Not to mention valve takes 0% on sales outside of Steam that use the keys they generate despite being redeemed and activated on Steam. So that is really major
Also, the claim about Valve's price veto seems weird to me, because the only source of its existence seems a tweet from Tim Sweeney... and nothing else: no documents, mails, nothing. Just a simple tweet that says "Yep, Valve can do that, trust me".
But let's say prices are affected by a store's cut: wouldn't publishers with their own store kill any price competition by making their own offer automatically the best one? (E.g: Borderlands 3 could be priced €60 on Steam, €49.20 on Epic and €42 on 2K Store)
Apart from EGS making huge loss and expecting to be profitable by 2023-2027. Low share just feel gimmick at least for us customers. The client feel almost same has past 2 years and their storepage resembles steam homepage. No shopping cart yet!!.
The trickle-down economics is just a myth. Devs/Pubs will never reduce the price just because they are getting low rev share. There is also rumor that games price will be increased to 80$.
Hey. Maybe in 10-30 years this trickle-down happens and we customers will finally get low price. depends when that happens.

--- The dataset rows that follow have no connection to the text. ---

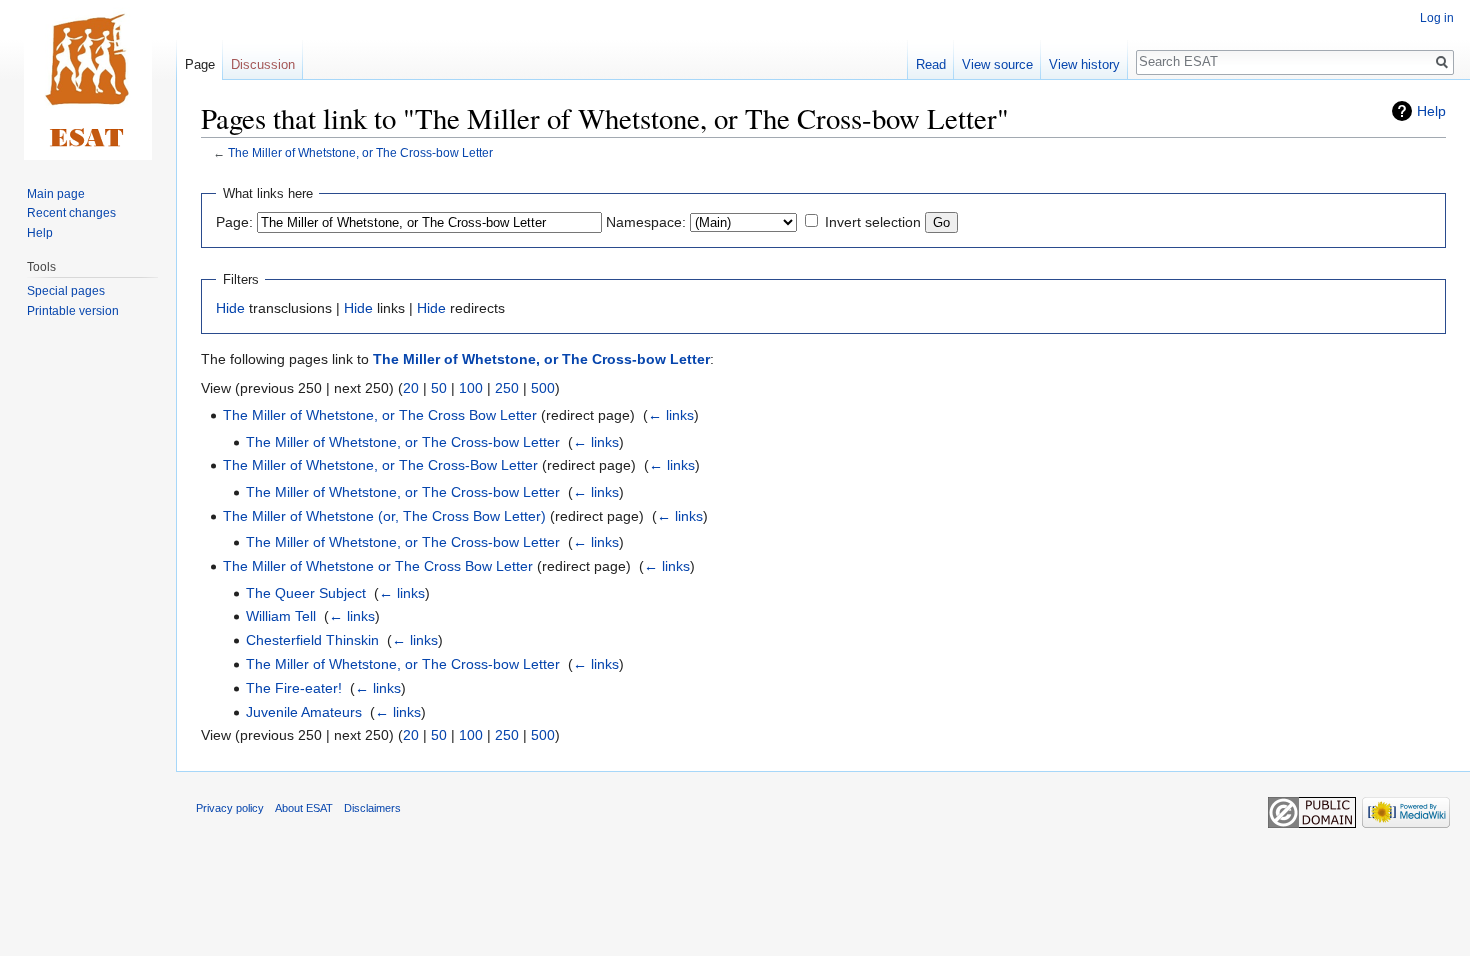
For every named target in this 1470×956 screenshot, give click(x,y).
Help (1431, 111)
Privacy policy (230, 808)
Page (200, 64)
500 (543, 388)
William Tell (281, 616)
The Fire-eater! (294, 688)
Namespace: (646, 222)
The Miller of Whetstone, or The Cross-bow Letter (360, 152)
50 (439, 388)
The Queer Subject (306, 593)
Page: (234, 222)
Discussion (263, 64)
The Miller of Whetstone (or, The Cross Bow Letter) (384, 516)
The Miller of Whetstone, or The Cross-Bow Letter (380, 465)
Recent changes (71, 213)
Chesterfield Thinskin (312, 640)
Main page (56, 194)
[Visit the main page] (88, 80)
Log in (1437, 18)
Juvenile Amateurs (304, 712)
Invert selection (873, 222)
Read (931, 64)
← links (671, 415)
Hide (230, 308)
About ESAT (304, 808)
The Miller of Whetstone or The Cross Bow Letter (378, 566)
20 (411, 388)
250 (507, 388)
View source (997, 64)
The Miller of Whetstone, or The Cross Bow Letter (380, 415)
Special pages (66, 291)
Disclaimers (372, 808)
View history (1084, 64)
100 (471, 388)
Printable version (73, 311)
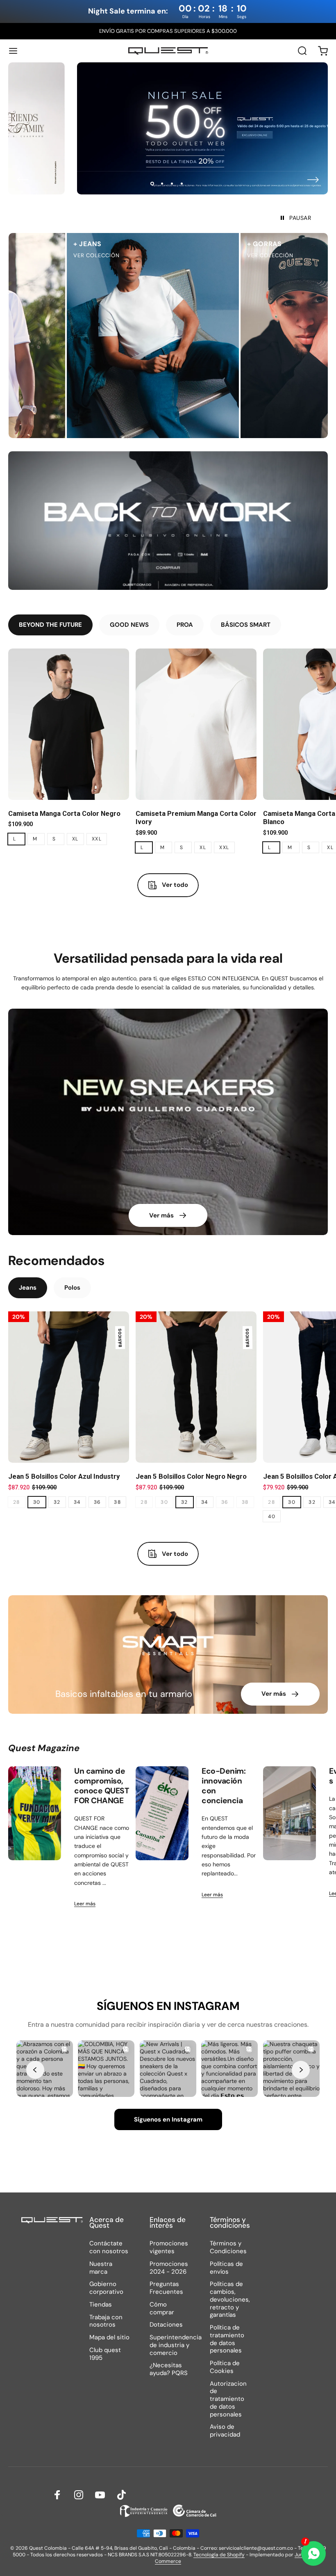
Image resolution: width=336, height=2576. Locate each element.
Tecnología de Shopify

I don't doubt the 2nd part, because publishers NEVER been our friends, and they're people that looking to make profit just like any other marketing people that runs the company that calls the shots to funding game projects, or to cancel them really and that how it been for over 40 years, and people still don't realize this which is sad. Also the rumor of the games prices going up, that not a rumor, they're going up by $10 so instead of your standard $60, it will be $70, proof of this is on PS5, and Xbox series, as well the publishers such as Sony, Take-Two, and etc that trying to push this to be a standard for price increased, they got away with it in 2014, and they do it again. in due time PC will get hit with that price increased, if people remember at all lol.

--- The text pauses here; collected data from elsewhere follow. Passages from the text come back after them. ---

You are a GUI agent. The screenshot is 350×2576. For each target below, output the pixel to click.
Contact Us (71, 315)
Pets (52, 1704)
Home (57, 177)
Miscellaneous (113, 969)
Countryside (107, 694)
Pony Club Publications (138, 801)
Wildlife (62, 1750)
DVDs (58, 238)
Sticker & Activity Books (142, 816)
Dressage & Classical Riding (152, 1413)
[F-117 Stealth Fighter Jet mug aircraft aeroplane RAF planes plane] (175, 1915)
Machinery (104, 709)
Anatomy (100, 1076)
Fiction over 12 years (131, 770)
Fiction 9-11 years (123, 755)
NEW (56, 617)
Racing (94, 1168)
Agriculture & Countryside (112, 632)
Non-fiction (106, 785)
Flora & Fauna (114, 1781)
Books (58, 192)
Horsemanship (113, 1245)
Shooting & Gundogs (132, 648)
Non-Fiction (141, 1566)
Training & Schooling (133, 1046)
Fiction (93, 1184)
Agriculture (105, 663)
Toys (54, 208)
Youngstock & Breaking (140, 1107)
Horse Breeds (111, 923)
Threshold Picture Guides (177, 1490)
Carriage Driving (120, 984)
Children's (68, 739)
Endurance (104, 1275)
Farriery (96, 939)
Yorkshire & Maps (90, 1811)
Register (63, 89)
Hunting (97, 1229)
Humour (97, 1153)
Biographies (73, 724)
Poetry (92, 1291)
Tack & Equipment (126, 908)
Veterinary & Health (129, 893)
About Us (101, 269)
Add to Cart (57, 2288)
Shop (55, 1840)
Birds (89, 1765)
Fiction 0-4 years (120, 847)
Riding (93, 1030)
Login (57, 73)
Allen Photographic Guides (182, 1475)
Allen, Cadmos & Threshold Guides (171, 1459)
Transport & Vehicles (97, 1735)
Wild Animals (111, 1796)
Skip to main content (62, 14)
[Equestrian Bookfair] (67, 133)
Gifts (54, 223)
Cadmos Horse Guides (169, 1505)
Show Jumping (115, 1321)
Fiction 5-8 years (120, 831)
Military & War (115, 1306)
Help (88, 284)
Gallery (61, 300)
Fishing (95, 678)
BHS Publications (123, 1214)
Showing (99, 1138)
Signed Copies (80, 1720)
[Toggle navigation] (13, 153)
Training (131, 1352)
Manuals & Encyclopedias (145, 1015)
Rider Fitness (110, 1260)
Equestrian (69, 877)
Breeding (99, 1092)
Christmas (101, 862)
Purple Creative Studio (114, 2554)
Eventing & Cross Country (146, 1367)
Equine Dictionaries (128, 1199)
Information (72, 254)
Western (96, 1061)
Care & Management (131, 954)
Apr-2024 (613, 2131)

Maybe we see in 10 - 30 years, and laugh saying oh yay because of lower sale cut we don't have to pay $100 for new game, and have to pay $90 instead what a great deal for lower sales cut, but again this really comes down to a lot of marking BS that comes from publishers, and many compaines, I can't say for sure when we're suppose to see this "lower price" that suppose to happen, which I doubt when comes to publishers.